*** Material for this exercise Section Begins ***
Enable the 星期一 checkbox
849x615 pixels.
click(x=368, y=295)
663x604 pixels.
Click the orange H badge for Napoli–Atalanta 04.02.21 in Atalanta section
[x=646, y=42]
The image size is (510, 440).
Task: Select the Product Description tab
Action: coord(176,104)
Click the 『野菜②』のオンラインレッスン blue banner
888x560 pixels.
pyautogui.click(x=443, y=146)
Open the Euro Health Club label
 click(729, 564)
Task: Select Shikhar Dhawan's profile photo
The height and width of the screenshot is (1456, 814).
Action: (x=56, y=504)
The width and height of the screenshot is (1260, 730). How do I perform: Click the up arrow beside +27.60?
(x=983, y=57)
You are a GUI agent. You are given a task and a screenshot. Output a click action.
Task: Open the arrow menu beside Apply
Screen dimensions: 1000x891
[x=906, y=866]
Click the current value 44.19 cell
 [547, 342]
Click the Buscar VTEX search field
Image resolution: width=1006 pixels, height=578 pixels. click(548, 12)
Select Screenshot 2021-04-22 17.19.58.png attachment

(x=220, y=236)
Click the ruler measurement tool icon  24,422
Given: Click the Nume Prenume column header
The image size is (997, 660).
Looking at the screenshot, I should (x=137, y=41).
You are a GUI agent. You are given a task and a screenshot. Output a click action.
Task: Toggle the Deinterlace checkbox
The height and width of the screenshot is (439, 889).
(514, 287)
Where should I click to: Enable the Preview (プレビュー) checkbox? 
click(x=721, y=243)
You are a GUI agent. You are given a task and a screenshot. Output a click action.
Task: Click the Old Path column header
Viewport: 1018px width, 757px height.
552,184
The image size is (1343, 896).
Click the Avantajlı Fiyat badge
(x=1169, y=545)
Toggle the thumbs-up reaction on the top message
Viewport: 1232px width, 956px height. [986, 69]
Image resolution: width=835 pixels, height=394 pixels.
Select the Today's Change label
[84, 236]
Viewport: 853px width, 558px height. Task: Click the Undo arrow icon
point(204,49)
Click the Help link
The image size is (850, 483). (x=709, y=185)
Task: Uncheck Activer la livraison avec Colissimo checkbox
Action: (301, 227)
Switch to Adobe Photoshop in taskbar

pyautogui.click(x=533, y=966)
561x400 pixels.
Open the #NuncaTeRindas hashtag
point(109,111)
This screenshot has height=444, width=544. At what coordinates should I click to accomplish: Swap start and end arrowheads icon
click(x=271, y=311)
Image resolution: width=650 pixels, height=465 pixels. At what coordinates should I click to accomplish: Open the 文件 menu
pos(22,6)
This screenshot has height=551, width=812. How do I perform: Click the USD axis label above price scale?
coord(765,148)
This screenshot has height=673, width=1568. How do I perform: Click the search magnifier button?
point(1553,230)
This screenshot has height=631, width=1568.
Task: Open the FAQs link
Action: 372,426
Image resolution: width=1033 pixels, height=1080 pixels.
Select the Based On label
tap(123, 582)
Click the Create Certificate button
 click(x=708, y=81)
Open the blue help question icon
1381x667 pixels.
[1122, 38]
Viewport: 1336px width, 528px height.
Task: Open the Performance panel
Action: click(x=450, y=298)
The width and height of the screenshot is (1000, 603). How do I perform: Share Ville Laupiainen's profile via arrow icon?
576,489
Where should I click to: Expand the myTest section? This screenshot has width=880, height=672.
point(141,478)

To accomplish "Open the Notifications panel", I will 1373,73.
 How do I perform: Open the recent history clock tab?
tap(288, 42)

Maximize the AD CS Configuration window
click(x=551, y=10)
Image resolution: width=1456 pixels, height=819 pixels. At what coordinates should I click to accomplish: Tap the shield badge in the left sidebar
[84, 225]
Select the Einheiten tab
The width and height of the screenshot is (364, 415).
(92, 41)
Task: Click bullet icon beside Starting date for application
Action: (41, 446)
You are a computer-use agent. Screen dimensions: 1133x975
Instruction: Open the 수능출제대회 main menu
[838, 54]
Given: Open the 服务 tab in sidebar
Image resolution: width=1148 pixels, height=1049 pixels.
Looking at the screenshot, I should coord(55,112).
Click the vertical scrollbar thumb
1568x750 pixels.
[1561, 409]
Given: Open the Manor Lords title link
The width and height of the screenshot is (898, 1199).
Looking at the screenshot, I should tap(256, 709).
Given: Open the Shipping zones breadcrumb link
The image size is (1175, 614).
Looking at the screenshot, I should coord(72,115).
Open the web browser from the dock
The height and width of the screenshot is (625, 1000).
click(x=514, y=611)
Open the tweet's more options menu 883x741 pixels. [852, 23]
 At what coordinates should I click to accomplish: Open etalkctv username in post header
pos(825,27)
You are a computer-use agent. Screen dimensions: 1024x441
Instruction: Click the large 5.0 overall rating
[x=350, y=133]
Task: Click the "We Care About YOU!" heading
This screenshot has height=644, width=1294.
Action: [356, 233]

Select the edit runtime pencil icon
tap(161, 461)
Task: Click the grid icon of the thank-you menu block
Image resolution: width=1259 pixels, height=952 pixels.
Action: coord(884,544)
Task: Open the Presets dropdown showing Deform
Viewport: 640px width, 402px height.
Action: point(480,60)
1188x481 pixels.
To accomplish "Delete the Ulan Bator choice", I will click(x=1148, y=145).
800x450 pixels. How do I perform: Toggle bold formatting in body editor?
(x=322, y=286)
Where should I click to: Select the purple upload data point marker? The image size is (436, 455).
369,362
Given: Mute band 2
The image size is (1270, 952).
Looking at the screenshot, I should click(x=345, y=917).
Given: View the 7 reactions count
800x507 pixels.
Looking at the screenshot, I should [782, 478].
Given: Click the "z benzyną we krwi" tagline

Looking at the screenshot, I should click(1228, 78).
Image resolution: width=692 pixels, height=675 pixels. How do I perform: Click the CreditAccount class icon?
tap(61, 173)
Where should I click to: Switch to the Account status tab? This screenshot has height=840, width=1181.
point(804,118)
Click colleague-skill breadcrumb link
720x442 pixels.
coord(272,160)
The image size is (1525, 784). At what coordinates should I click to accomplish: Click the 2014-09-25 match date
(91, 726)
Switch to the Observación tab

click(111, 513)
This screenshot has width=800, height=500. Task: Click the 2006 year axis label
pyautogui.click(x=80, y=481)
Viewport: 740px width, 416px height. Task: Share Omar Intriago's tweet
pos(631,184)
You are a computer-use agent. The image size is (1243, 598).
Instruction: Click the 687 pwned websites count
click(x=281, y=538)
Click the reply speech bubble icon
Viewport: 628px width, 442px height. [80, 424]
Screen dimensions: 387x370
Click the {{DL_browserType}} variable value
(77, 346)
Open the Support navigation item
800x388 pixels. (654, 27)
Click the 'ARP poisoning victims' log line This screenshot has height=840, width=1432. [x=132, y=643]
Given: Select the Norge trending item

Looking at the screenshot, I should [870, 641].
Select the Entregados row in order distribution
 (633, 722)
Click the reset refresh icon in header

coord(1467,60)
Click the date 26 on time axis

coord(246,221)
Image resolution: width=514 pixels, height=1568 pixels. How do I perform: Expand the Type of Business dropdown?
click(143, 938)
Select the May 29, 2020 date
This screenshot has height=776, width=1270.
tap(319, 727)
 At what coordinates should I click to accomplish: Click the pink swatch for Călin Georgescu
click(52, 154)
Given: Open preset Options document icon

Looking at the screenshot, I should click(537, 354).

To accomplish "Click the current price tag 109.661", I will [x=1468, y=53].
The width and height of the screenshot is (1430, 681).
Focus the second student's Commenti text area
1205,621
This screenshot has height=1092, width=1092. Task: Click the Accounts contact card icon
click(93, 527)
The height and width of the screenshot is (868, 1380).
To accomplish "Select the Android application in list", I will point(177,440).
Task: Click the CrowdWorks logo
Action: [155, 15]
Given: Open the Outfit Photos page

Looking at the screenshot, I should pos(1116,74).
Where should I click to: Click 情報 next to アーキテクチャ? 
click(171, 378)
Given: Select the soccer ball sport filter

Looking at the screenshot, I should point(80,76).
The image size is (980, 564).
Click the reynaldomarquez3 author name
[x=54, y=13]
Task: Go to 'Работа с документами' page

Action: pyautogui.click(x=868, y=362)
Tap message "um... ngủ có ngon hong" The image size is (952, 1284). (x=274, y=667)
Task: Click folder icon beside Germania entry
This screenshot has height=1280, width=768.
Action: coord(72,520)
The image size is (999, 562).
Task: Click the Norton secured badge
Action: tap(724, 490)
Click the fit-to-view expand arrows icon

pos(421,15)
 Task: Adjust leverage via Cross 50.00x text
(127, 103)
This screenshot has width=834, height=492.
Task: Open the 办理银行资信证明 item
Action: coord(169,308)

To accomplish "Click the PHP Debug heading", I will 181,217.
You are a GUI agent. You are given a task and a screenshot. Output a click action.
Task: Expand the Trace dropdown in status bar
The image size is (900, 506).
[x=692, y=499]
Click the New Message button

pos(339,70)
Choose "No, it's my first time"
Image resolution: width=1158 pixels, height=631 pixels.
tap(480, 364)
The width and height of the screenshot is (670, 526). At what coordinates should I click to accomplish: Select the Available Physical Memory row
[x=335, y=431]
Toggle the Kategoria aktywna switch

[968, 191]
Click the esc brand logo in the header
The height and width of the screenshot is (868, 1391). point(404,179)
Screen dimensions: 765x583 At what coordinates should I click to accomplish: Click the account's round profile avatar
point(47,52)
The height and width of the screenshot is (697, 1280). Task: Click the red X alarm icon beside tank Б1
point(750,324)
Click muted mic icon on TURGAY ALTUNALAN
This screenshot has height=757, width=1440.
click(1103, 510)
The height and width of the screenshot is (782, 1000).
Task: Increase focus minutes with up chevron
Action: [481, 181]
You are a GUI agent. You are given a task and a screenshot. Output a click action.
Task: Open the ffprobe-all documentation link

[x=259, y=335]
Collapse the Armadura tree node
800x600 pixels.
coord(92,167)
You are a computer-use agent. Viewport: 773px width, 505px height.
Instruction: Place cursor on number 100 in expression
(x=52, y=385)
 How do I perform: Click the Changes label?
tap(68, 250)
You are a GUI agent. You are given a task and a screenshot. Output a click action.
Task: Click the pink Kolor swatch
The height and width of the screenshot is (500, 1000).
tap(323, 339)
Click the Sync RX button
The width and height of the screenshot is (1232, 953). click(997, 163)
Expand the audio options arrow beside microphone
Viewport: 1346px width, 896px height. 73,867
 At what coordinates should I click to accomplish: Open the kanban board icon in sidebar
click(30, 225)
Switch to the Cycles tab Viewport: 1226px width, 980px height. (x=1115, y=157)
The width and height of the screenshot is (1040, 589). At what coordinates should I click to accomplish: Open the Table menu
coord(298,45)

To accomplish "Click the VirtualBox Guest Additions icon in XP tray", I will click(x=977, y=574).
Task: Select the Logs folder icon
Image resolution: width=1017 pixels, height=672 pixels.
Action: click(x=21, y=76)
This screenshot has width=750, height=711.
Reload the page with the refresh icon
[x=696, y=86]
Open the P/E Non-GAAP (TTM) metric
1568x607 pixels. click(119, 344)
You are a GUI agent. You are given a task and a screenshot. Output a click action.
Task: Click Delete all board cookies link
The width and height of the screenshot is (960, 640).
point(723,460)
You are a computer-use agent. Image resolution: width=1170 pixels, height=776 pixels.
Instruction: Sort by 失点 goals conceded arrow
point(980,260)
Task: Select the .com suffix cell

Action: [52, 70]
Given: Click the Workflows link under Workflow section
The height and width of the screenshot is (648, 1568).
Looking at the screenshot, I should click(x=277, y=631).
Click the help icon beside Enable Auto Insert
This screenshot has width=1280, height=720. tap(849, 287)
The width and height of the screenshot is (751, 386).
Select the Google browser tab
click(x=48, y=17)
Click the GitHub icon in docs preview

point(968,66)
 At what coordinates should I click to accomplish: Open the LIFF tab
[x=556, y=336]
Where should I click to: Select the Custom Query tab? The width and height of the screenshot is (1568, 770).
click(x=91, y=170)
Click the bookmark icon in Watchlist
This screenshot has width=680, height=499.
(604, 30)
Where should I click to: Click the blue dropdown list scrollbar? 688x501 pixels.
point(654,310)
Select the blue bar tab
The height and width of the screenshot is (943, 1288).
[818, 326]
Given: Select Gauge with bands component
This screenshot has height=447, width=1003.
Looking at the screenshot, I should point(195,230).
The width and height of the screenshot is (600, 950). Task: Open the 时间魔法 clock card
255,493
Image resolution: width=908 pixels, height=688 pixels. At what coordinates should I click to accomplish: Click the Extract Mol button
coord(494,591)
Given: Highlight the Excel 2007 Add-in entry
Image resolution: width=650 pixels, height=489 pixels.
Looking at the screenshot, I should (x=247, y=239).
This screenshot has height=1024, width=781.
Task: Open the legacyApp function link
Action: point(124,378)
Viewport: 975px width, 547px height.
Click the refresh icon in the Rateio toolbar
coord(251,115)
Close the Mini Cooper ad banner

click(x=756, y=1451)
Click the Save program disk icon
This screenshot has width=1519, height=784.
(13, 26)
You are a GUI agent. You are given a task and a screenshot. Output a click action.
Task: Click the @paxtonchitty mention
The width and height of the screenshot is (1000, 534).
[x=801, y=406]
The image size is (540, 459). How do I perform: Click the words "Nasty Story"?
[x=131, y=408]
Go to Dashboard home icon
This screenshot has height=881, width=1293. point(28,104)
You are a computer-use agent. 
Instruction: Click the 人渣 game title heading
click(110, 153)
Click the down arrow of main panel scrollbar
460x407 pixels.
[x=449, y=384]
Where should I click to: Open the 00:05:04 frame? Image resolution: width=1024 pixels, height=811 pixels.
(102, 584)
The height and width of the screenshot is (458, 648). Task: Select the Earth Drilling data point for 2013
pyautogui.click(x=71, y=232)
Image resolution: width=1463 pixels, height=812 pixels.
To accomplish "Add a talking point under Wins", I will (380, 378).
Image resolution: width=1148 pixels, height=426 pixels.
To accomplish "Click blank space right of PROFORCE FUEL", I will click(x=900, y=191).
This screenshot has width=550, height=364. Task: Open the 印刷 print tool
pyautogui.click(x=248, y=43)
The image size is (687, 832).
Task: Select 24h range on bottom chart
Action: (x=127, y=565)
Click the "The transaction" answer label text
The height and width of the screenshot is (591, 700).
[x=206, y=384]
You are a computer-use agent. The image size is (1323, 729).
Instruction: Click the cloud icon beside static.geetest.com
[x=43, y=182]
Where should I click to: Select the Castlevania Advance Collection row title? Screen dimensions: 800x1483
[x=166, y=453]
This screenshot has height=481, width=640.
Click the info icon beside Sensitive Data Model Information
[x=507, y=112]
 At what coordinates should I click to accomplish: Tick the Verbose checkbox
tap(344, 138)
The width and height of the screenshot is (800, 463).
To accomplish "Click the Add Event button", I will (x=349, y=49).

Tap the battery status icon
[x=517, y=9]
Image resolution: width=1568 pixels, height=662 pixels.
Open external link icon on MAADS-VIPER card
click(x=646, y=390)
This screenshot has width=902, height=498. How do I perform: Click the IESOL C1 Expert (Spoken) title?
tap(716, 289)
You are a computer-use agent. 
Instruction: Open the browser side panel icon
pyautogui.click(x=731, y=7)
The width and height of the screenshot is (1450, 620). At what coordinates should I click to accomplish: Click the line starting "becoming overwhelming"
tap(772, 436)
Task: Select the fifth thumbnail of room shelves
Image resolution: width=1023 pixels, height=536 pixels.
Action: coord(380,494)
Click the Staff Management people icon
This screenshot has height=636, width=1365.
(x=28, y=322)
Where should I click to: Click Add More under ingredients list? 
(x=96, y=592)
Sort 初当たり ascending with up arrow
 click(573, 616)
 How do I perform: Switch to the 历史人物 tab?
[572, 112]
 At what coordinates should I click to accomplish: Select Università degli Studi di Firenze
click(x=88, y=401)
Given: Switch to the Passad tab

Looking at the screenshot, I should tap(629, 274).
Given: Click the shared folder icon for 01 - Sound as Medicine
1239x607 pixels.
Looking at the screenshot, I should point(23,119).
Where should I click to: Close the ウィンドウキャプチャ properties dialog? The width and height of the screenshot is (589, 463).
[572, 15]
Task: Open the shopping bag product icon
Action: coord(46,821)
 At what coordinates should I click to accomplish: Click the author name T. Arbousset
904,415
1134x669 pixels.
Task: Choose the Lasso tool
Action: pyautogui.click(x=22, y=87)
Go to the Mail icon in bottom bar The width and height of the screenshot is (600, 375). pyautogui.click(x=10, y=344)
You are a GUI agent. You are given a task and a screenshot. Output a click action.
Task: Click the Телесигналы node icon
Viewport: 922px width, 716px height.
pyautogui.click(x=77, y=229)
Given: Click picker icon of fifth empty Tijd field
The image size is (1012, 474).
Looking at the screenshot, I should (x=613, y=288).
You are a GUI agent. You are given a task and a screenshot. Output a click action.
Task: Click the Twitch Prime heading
*** Material for this exercise Section Ends ***
# Task requirements
Write down, word for word, the lines above from the one containing "Where should I click to: Click the" through the one containing "Image resolution: width=1148 pixels, height=426", both ends included.

# Exercise output
Where should I click to: Click the blue dropdown list scrollbar? 688x501 pixels.
point(654,310)
Select the blue bar tab
The height and width of the screenshot is (943, 1288).
[818, 326]
Given: Select Gauge with bands component
This screenshot has height=447, width=1003.
Looking at the screenshot, I should point(195,230).
The width and height of the screenshot is (600, 950). Task: Open the 时间魔法 clock card
255,493
Image resolution: width=908 pixels, height=688 pixels. At what coordinates should I click to accomplish: Click the Extract Mol button
coord(494,591)
Given: Highlight the Excel 2007 Add-in entry
Image resolution: width=650 pixels, height=489 pixels.
Looking at the screenshot, I should (x=247, y=239).
This screenshot has height=1024, width=781.
Task: Open the legacyApp function link
Action: point(124,378)
Viewport: 975px width, 547px height.
Click the refresh icon in the Rateio toolbar
coord(251,115)
Close the Mini Cooper ad banner

click(x=756, y=1451)
Click the Save program disk icon
This screenshot has width=1519, height=784.
(13, 26)
You are a GUI agent. You are given a task and a screenshot. Output a click action.
Task: Click the @paxtonchitty mention
The width and height of the screenshot is (1000, 534).
[x=801, y=406]
The image size is (540, 459). How do I perform: Click the words "Nasty Story"?
[x=131, y=408]
Go to Dashboard home icon
This screenshot has height=881, width=1293. point(28,104)
You are a computer-use agent. 
Instruction: Click the 人渣 game title heading
click(110, 153)
Click the down arrow of main panel scrollbar
460x407 pixels.
[x=449, y=384]
Where should I click to: Open the 00:05:04 frame? Image resolution: width=1024 pixels, height=811 pixels.
(102, 584)
The height and width of the screenshot is (458, 648). Task: Select the Earth Drilling data point for 2013
pyautogui.click(x=71, y=232)
Image resolution: width=1463 pixels, height=812 pixels.
To accomplish "Add a talking point under Wins", I will (380, 378).
Image resolution: width=1148 pixels, height=426 pixels.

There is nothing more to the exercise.